Jasmine Orpilla
Los Angeles, CA
Jasmine Orpilla is an Ilokana/x-American poly-vocal artist and operatic composer of sound installations carved by her lifelong studied practices of folk dance, combat systems, mythology, ancestral epic chant, and indigenous music of the Philippines. Breaking from the contemporary American framing of the first-generation, imperialist military assimilation of her own childhood, her unfiltered, anti-genre, multilingual voice-in-motion actively exorcizes Eurocentric performance aesthetics out of her muscle memory, while remaining accountable to the living oral histories and legacies of the Indigenous Pilipino communities she, her family, and greater diasporic community remains indebted to. Orpilla wields every role in a single production, from composer to choreographer, singer, musician, installation artist, and sound producer, in order to exemplify an economy of care that prioritizes sources from/for the support of Indigenous Pilipino artisans throughout the diaspora, whose cultural livelihoods are endangered, especially post-pandemic. Centering the lived experience that is the multiplicitous Fil-Am voice, with her interwoven disciplines as an ethical research-based, community-servicing, multi-instrumental performer and writer, Orpilla’s art is committed to further honoring the complex intersectionality of the Fil-Am body in full agency. Internationally awarded, she has performed at major art institutions in the US and abroad. Most recently, Orpilla was the recipient of a 2022 City of Los Angeles Individual Master Artist Project grant.
Orasyon
Jasmine Orpilla is an Ilokana/x-American poly-vocalist composer of operatic sound installations carved by her practices of folk dance, combat systems, and epic and indigenous music of the Philippines.

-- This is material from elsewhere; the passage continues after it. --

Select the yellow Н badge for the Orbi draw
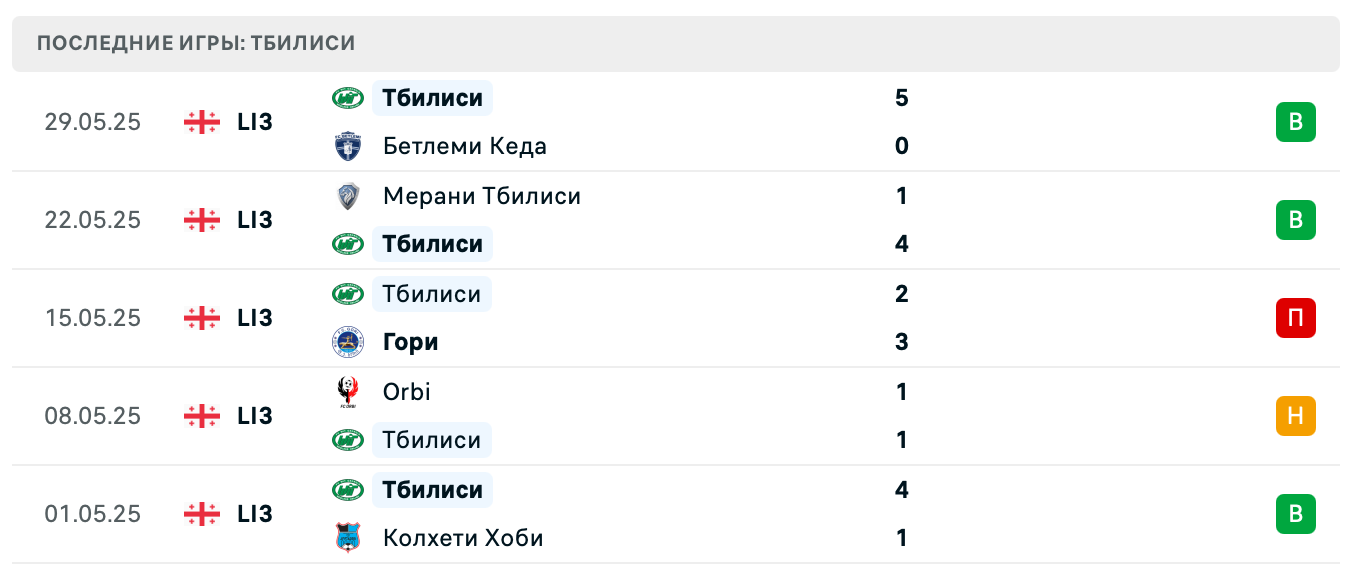pos(1296,416)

Artist BioOrasyon: A solo, multilingual operatic sound installation, sung and simultaneously danced in Filipino combat and courtship choreography, to the poetic structure of Jasmine Orpilla’s grandmother’s Ilokano call-and-response dallot-inspired love codes and the protective anting-anting vest incantations inspired by Orpilla’s albularyo-practicing grandfather from the Philippines. The installation consists of choreographically and sound-activated Filipino bulletproof vests, which hang larger-than-life, transparently inscribed with breathing, encrypted orasyon spells. Traditionally worn as a layer of second skin to protect from gunfire during critical times of revolution, these anting-anting vests serve as theatrical, yet sacred, gateways onstage. Orasyon’s sound and instrumentation is an algorithmic composition drawing upon: the multilingual raw voicings of unseen, demonized god-beings from Filipino cosmologies, who unwillingly embody the Other through hidden harmonies between traditional dance music from a colonizing Spain, and sounded/sampled items involved in the invisibilized historic first encounters, for example, between the Obispo Chumash and the early Filipinos in the US, to name a few sensitive touchpoints. Further unpeeling deep, previously unnamed Filipino connections with Mesoamerican, Mexican and African American histories leading to and beyond 1898, right up to present-time, the performance results in a dancing sound-collision of responses to one another, calling over multiple centuries of colonization by the US and Europe. Each transparent bulletproof vest represents vulnerable layers of skin that absorb, repel or reveal invisible cycles of voiced sound, while attempting to flow with sometimes difficult movement.
Jasmine Orpilla personally dedicates Orasyon to the war-surviving memory of her grandparents’ love.